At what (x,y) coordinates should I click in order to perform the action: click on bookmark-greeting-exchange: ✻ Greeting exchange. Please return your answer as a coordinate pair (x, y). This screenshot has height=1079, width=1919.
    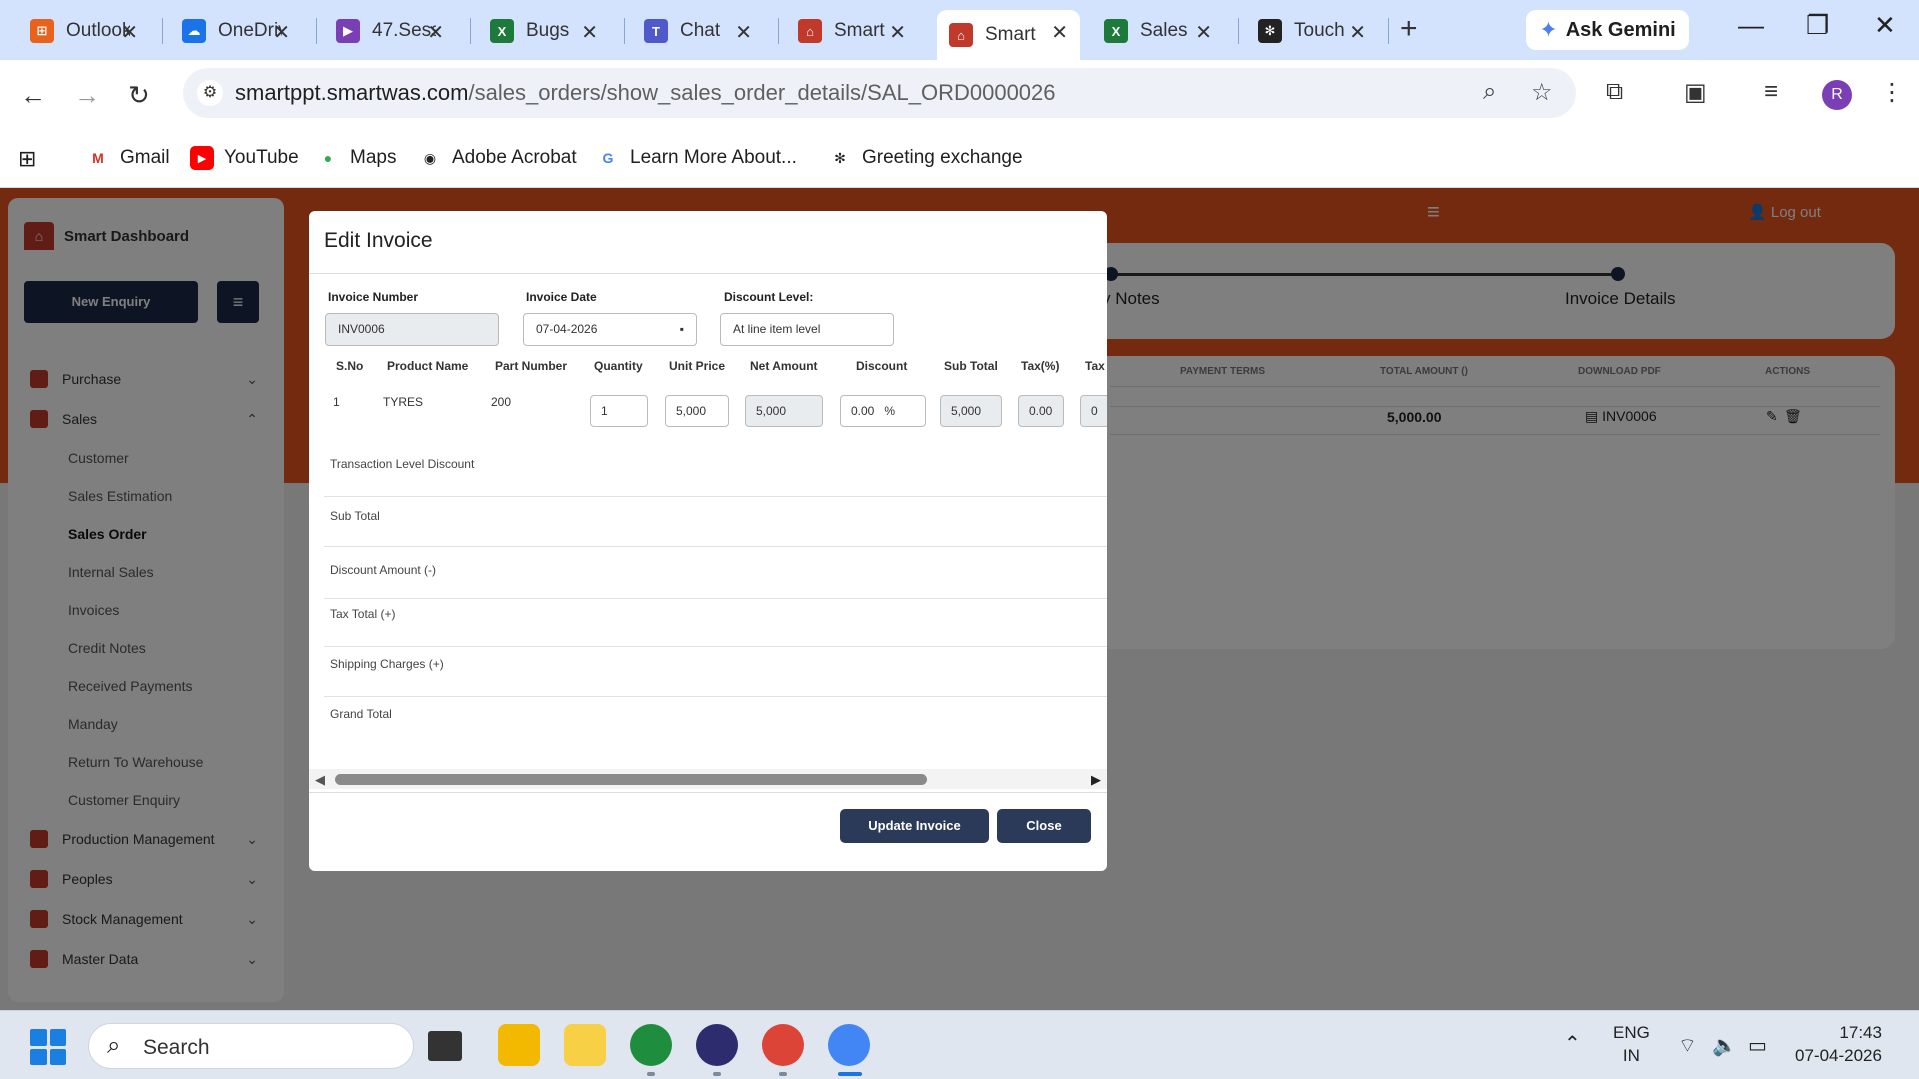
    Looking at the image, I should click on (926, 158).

---

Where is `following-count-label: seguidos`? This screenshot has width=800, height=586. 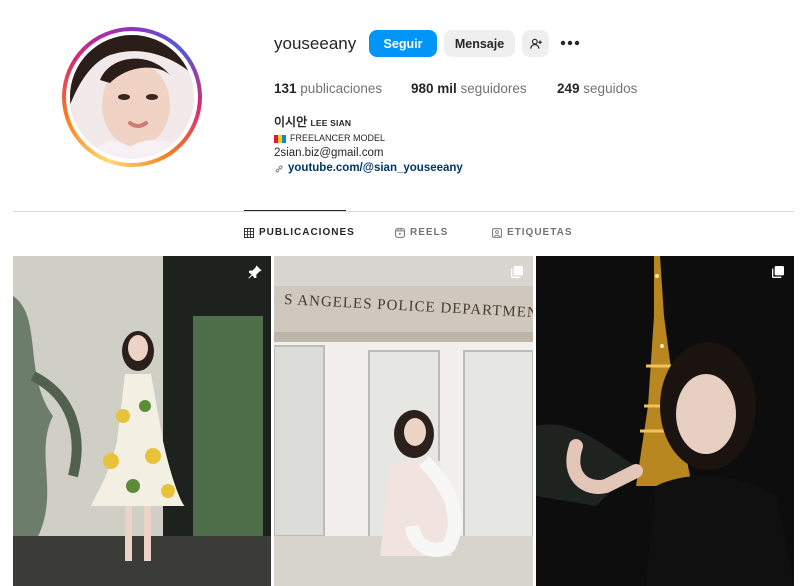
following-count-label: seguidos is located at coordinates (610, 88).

* * *

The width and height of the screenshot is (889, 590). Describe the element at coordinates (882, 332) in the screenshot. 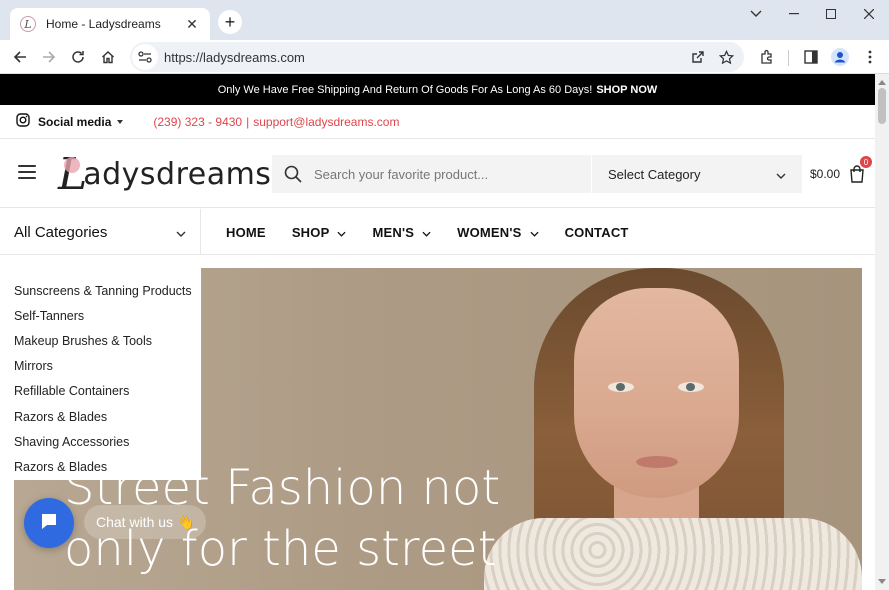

**Exercise:**
Copy everything from the line containing "At what (x,y)" down to the line containing "Looking at the", with both of those lines included, and leave the pictures out.

**Solution to this problem:**
At what (x,y) coordinates should I click in order to perform the action: click on bookmark-greeting-exchange: ✻ Greeting exchange. Please return your answer as a coordinate pair (x, y). This screenshot has height=1079, width=1919.
    Looking at the image, I should click on (926, 158).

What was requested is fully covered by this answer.